=== Exercise ===
Using the entries below, write out the line with "This screenshot has height=315, width=420.", the line with "Click the Distribute", and every line in between, exactly as each is written.

━━━━━ Task data ━━━━━

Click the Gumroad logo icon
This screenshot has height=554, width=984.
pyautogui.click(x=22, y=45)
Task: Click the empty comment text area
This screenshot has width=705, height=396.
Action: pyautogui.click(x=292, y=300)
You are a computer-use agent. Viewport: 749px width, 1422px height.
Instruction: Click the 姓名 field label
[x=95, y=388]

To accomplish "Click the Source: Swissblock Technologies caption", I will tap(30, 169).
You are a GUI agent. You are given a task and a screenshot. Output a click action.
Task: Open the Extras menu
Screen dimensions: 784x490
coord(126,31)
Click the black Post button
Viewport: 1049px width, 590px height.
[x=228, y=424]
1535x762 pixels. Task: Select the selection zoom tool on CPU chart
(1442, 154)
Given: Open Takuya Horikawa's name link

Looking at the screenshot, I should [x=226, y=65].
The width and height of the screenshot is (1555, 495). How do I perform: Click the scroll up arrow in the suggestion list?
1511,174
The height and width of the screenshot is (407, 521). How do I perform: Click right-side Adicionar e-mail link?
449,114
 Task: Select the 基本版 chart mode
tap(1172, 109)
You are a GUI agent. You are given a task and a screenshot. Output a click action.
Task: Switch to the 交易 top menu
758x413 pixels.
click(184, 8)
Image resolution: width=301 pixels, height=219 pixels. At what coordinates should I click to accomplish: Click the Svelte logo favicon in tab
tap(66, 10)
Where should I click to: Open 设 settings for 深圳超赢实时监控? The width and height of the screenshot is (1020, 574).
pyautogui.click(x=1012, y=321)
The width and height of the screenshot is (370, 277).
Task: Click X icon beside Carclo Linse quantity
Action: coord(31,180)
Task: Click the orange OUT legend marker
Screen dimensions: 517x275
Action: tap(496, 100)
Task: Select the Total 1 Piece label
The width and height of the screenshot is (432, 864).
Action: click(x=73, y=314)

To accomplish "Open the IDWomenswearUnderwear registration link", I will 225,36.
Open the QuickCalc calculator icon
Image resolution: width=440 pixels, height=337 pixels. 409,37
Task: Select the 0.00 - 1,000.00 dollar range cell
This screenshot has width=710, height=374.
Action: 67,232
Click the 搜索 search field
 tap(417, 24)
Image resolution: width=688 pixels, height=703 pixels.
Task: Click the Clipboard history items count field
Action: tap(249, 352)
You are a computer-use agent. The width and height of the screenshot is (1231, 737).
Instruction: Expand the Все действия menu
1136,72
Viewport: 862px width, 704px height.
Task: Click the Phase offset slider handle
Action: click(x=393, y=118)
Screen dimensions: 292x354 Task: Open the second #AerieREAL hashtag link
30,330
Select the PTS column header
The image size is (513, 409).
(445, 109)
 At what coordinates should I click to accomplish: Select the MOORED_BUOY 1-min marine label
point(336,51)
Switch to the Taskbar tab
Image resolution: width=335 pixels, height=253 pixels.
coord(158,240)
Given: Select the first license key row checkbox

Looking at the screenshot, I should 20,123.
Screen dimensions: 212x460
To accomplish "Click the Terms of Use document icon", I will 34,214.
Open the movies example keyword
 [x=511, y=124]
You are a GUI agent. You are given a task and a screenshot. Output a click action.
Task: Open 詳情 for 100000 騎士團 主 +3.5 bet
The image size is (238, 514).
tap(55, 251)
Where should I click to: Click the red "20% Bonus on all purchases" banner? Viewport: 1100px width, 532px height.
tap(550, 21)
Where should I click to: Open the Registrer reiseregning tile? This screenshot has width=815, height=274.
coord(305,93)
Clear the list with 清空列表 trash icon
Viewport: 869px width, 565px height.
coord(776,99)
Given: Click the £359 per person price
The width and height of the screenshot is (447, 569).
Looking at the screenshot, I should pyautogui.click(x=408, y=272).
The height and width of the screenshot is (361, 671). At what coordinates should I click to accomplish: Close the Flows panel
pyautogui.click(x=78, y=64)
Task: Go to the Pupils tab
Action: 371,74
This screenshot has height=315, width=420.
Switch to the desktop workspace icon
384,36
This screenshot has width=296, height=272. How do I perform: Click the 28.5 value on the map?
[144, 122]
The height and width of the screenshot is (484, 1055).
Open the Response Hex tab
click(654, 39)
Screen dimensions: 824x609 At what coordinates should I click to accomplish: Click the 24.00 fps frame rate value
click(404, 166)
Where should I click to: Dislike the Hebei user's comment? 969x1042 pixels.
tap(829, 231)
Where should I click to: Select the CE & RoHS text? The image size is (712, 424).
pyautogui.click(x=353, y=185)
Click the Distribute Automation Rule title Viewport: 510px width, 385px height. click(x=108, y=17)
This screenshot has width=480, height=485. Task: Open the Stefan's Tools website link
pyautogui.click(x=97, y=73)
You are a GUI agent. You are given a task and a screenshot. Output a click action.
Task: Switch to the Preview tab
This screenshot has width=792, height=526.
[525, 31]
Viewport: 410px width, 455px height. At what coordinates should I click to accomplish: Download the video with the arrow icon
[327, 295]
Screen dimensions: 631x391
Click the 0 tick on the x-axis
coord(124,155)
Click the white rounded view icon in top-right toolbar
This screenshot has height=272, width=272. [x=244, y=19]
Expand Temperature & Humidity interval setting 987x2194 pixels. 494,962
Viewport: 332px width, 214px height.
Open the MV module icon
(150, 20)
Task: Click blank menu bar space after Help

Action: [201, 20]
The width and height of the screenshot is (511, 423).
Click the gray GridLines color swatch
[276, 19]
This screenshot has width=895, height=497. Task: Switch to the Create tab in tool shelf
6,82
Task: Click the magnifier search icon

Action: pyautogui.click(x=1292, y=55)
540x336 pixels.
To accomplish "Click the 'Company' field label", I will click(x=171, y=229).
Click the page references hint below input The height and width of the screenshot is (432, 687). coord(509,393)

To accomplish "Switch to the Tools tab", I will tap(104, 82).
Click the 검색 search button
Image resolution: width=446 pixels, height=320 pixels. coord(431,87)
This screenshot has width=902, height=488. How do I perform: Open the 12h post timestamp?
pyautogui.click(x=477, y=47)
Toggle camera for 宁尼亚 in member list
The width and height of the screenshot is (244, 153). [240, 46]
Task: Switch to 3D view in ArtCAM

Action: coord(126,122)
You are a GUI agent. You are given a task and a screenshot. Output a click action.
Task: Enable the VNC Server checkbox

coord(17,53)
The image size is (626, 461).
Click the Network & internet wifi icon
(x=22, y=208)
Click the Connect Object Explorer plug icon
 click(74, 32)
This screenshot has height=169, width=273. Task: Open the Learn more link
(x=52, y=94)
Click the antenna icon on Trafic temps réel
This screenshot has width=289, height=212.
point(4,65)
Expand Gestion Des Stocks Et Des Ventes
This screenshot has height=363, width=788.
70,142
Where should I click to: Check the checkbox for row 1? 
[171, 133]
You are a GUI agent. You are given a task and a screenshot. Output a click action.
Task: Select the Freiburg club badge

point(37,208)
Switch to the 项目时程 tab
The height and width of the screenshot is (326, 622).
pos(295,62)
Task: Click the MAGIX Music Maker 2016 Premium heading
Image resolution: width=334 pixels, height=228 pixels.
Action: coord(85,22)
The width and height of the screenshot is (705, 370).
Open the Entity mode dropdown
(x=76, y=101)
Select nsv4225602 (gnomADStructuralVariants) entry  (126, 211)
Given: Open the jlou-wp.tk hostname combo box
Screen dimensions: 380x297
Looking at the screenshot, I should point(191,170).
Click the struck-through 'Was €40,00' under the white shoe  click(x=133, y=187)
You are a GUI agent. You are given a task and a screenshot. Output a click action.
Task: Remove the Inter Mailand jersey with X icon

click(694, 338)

━━━━━

=== Answer ===
This screenshot has height=315, width=420.
Switch to the desktop workspace icon
384,36
This screenshot has width=296, height=272. How do I perform: Click the 28.5 value on the map?
[144, 122]
The height and width of the screenshot is (484, 1055).
Open the Response Hex tab
click(654, 39)
Screen dimensions: 824x609 At what coordinates should I click to accomplish: Click the 24.00 fps frame rate value
click(404, 166)
Where should I click to: Dislike the Hebei user's comment? 969x1042 pixels.
tap(829, 231)
Where should I click to: Select the CE & RoHS text? The image size is (712, 424).
pyautogui.click(x=353, y=185)
Click the Distribute Automation Rule title Viewport: 510px width, 385px height. click(x=108, y=17)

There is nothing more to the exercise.